You are born. You are not a boy. Or maybe you are not born with ‘well-defined’ genitalia. You are not fair enough. You are not born into a upper caste or upper class family. Maybe, you are born into a family which follows a religion which is a minority. Maybe, you are born with eyes which will will define your ‘chinky’ identity for the rest of your life. Maybe, you are born a person with disability. You were just born. But nobody is just born. You were born into a society. A society with defined boundaries. Boundaries which if transgressed, you will be shamed. You will be silenced. For a voice which does not adhere is a dissenting one. And dissent is dangerous. Dangerous to those in power.
You are growing up. You are shamed for not being ‘intelligent’ enough. You are shamed for being a boy and playing with a barbie. You are an adolescent. You are shamed for being fat. You are shamed for having too much body hair. Your friends shame you for not having ‘assets’. You are a slut if you dress a certain way or date more than a boy. You are shamed for being a boy and not liking a girl. Or being a girl and liking a girl. Or not relating at all to strictly being a girl or a boy. Or just not feeling sexual. You get your periods. You are told to hide. You are told to not touch certain things. You are taught not to talk about it.
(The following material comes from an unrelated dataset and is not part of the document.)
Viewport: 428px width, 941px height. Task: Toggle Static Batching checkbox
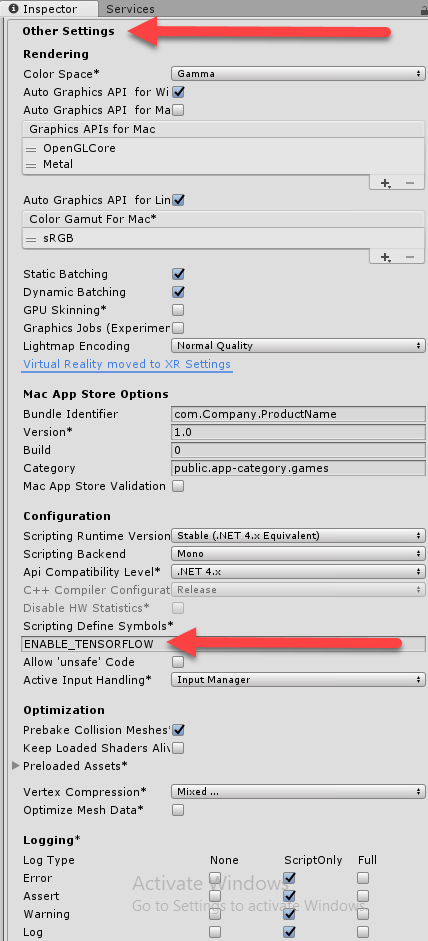[178, 274]
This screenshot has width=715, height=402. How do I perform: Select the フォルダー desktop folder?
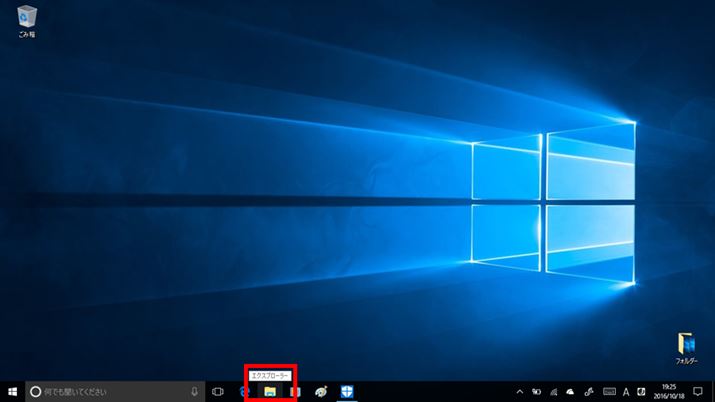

You are taught what it is to be a good woman and what it is to be a man. An effeminate man? How does that combination fit in this society? Does a good woman sit with her legs wide apart or not wear a dupatta or wears short clothes? Does a good woman go out late at night? Do you have sex before marriage? A girl who gets raped when she is sixteen is her shame. A girl who consensually sleeps with a partner when she is eighteen is also her shame. You ask what is this hypocrisy? How dare you ask? How did your voice survive when all that they taught you was to exist in a certain way and if you failed, to be silent about it. To be ashamed about it.
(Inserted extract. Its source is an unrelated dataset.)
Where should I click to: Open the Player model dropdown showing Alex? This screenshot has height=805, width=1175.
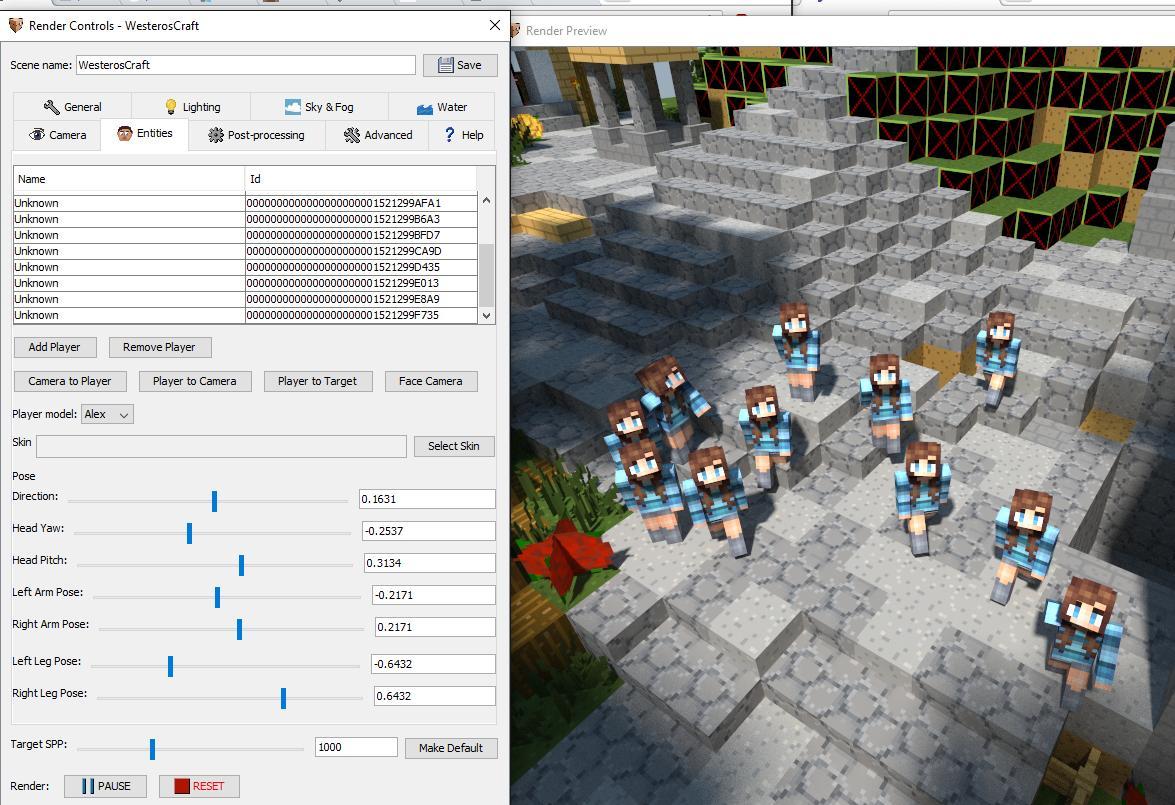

Your friends shame you if you are a virgin. Your gynaecologist or maybe the man you marry shames you if you are not a virgin. Sometimes blood is good. Sometimes blood is dirty and impure. Consent? What does that mean when your answers have already been decided and even if you say a no it will always be heard as a yes or vice versa. You are not married yet you are living together? You are not married but you want a hotel room? Do you not want to live peacefully even if it means silencing your very own voice?
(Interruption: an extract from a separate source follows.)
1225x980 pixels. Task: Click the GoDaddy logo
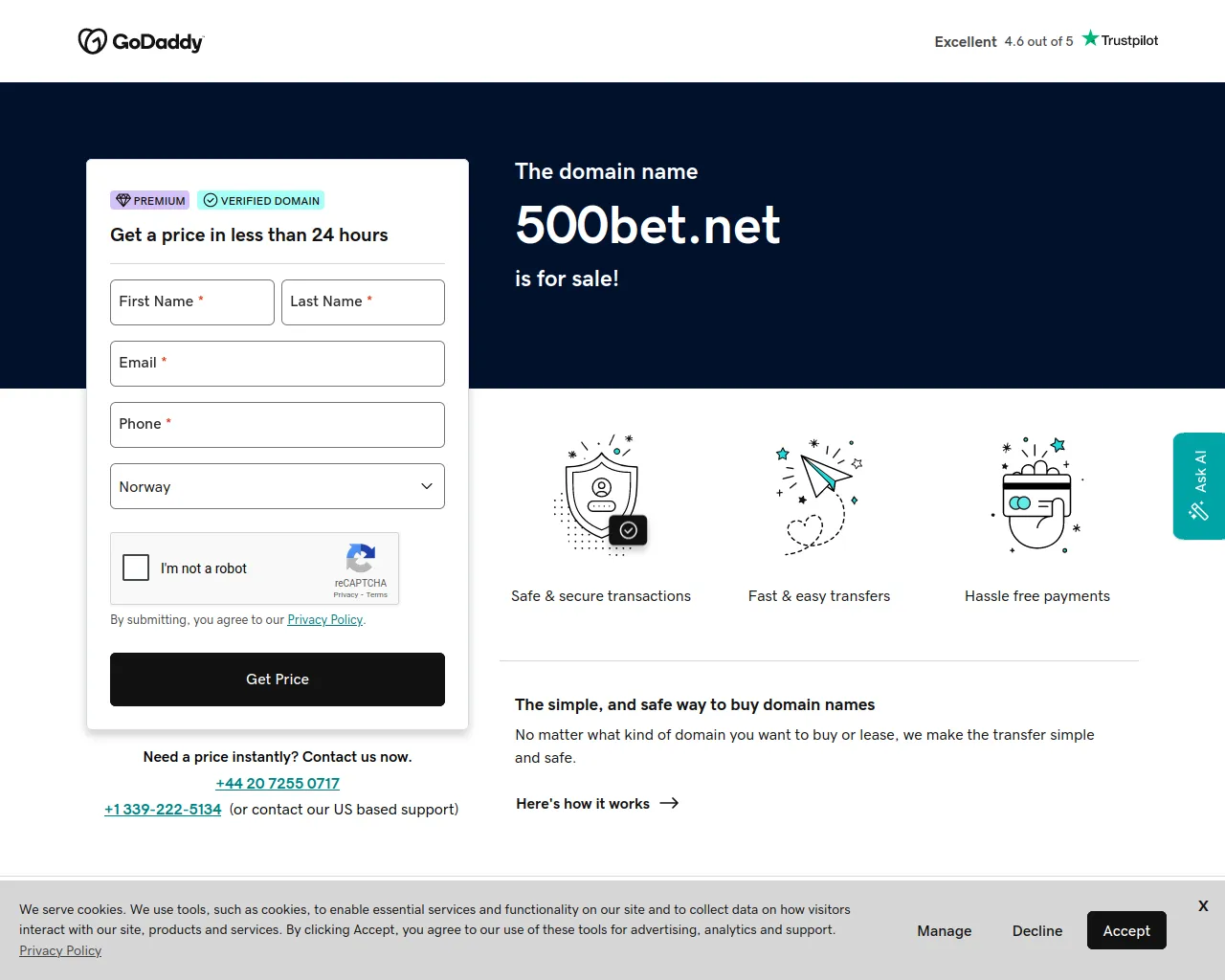click(x=140, y=41)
They harass you. There is no law which says you are wrong. You are not causing anyone harm. But they have a problem. And you are scared. You are scared because they might tell your parents. They might tell everyone. And then you will be the person who did THAT. And then how will you live with the shame? Do you want to speak up and share that painful experience? Do you think sharing will help you heal? Maybe. But what if you share and then they judge you. What will you do then?
Stigma is a word often used by people who understand how it is attached to certain actions, choices which do not necessarily conform to the socially ‘acceptable’ norms. There is an understanding that a negative connotation has been attached to something and that stigma is often exercised from a position of power. However, what constitutes the experience of stigma? What is it like to be living a life stigma, very often, not even knowing that it is not justified or it is not the ‘normal’ order of things or that you are living a life of marginalisation, oppression and exploitation?
For the next few days our attempt will be to unpack these layers of stigma which surround our lives and how our voices often get silenced or only echo within those closed walls. All of us are a product of our learning. A learning imparted to us. Those in power, learnt how to be in power. Those subjected, learnt to be ashamed and silent. However, there is a process of unlearning too.
Experiences form the base of this unlearning. It’s an unlearning where you learn that everybody’s voice matters, everybody has a context and that we owe it to each other, to be the safe space we seek. A safe space where those experiences can be shared, heard, related to. Let’s talk, let’s listen, let’s empathise. You say we leak of idealism? Well, to respond to that, as Lennon sang it, “You say I’m a dreamer…But I am not the only one”.